Today Kaims Supervisor Graham Dixon reports on the first couple of weeks down at the Bradford Kaims
The Kaims is wet, we all know this. Trench 6 is located next to and in a peat bog. Mix this with a months worth of fairly constant rainfall, and we have something like this.
What better time than now to open a new trench in the middle of Embleton’s Bog?
A couple of weeks before the start of the season, the Kaims played host to ex project member Graeme Atwood and Jimmy Adcock of GSB Prospection Ltd. The team of geophysicians ran a magnetometry survey over a spit of raised land which kicks out into Embleton’s Bog, the intention being to find more possible areas of occupation which relate to our already ever expanding site. Magnetometry surveys measure and map out the patterns of relative magnetism in the soil, often affected in the past by burning and the movement of soil. The results were very positive.
The circular, red anomaly represents an area of burning, which we hoped would prove to be similar to that already unearthed in trench 6. With permission from the land owner of the next door field, and a rare sunny day overhead, the Kaims team started to de-turf.
At the suggestion of the geophysics team, a 2 metre by 20 metre trench was plotted out cutting right through the middle of this anomaly. Our intention was to uncover either end of the area of burning in order to understand its extent fully. Just below the topsoil in what is now Trench 42, approximately 15 cm down, we came onto the burnt layer, paydirt. Kaims aficionados may recognise how similar the dark, burnt layer of soil is to what we have found in the previous seasons overlying the paved hearth feature in Trench 6. Again this has turned out to be packed full of broken up burnt stone. And in the middle of this, right at the centre, lying on one of its narrow edges, appeared a large flat slab of stone.

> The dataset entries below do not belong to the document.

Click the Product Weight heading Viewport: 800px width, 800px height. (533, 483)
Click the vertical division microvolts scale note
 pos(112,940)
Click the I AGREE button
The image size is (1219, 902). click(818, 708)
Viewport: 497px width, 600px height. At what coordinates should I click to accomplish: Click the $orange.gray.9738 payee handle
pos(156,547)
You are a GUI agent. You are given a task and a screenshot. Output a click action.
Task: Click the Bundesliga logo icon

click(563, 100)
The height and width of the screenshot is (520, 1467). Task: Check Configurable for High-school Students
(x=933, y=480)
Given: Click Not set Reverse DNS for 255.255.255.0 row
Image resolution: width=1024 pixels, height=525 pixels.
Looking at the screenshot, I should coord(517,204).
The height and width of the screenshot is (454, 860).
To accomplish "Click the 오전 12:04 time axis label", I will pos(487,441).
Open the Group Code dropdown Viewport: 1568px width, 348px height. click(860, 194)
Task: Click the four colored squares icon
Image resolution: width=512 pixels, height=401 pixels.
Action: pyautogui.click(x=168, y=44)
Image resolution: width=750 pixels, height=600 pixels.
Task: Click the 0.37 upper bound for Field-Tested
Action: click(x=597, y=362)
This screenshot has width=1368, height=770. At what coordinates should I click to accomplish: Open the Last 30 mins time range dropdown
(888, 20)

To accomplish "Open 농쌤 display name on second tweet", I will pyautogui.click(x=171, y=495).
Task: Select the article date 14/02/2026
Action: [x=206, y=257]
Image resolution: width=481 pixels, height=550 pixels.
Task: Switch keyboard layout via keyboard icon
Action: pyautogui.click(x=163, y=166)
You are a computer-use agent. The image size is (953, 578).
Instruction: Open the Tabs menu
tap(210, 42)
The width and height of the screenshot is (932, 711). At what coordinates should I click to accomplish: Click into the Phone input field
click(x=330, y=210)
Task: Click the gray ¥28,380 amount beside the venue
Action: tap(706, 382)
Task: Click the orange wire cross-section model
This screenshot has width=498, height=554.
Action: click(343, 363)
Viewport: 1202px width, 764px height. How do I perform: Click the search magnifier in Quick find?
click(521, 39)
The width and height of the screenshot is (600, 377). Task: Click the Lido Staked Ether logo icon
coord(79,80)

While only a few inches of this is currently visible out of the bottom of the trench, the mere presence of an unnaturally placed upright stone is enough excite your average archaeologist. Just poking out of the soil, the stone also looks like it has been pierced, as there is a circular hole in one side. This is not shown on its opposite side, as we have not dug downwards like the antiquarians of old, but this will be resolved as soon as the time is right. Our first thoughts, a Bronze Age cist burial. These are formed by placing large slabs into a box shape. These are held together by the weight of the stones, along with smaller packing stones beneath the soil they are in. I hasten to add at this point that it is difficult to tell anything for certain, however a cist burial, cut into an area of burnt and cracked stone would be a great piece of archaeology for our students to witness, and learn from. While no secure dating evidence has come out of the new trench so far, cist burials are generally seen in the Bronze Age. This would make it far from contemporary with our middle to late Stone Age site in the field next door. Having said this, it would be great to find that the site has been used and re-used for multiple phases of occupation throughout the past.
More to follow, but till then, Kaims out.